The cornerstone of commercial agriculture in western Canada was the quarter-section homestead. The Dominion Lands Act (1872), and its later amendments, set out the conditions under which the head of a family or a single male, 21 years or older (later 18 years), would be eligible for a free quarter-section homestead grant. Until 1889, homesteaders could also "pre-empt"  -  that is, purchase an adjacent quarter-section homestead at a guaranteed low price when they received title to their free grant.

In an effort to avoid private speculation (corporate speculation by the Hudson's Bay Company, the railways, and the government itself was allowed to proceed unchecked), the Dominion Lands Act required a potential farmer to "improve" his homestead before the Crown would award a Land Patent on the grant. "Improvements" generally meant that the applicant resided on the land for at least a three-year period (and for at least six months in each of those years), built a residence, and broke (depending on the time period) from 15 to 50 acres of land and planted another 10 to 30 acres of crops.

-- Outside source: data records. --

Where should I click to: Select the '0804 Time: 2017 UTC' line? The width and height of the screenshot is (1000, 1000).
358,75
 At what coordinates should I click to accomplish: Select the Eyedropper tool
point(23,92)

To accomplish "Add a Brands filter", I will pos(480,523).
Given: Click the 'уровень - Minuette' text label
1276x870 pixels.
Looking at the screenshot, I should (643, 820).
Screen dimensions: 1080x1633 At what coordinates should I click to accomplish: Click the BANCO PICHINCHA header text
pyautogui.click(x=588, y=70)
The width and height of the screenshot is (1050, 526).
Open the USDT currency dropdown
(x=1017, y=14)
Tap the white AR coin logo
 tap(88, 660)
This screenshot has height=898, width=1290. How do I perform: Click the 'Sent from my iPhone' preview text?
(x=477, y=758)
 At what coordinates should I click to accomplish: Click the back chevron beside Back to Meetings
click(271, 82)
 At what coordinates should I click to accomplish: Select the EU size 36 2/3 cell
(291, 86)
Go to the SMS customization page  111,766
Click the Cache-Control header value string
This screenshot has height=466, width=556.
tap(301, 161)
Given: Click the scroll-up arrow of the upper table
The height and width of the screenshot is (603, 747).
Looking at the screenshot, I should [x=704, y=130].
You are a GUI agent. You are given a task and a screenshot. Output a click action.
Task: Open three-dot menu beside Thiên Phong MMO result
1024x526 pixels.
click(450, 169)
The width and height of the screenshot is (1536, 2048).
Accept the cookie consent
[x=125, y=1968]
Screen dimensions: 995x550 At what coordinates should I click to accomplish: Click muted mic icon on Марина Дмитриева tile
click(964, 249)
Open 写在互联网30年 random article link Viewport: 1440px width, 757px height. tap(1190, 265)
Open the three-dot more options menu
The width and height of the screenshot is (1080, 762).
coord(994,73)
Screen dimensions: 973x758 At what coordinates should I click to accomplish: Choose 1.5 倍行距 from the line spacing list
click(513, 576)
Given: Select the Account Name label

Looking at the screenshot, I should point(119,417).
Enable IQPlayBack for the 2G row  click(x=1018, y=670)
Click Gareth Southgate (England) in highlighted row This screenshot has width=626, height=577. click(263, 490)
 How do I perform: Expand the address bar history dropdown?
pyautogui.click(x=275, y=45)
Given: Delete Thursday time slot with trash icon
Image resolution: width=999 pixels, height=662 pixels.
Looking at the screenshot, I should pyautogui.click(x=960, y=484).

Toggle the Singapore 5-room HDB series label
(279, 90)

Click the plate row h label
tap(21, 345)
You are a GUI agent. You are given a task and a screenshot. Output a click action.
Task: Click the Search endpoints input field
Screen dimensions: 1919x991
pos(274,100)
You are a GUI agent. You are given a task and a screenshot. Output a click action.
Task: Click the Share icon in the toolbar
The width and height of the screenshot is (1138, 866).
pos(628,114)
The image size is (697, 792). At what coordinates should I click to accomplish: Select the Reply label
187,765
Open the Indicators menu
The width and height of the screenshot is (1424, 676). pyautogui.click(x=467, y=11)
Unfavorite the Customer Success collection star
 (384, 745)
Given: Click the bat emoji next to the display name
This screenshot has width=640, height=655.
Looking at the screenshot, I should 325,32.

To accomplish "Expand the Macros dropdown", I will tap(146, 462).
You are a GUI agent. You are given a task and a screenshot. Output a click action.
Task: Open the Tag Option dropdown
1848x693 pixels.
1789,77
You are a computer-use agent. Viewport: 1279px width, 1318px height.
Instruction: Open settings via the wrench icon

Not all western lands were reserved for agriculture. In 1881, an amendment to the Dominion Lands Act allowed the federal government to lease large blocks of land for ranching purposes. The leases were generally awarded for a 21-year period at an annual fee of one cent per acre. Some of the lease holdings of western cattle barons were incredibly large; Senator Matthew Cochrane's ranch in southwestern Alberta, for example, encompassed 367,000 acres (144,000 hectares).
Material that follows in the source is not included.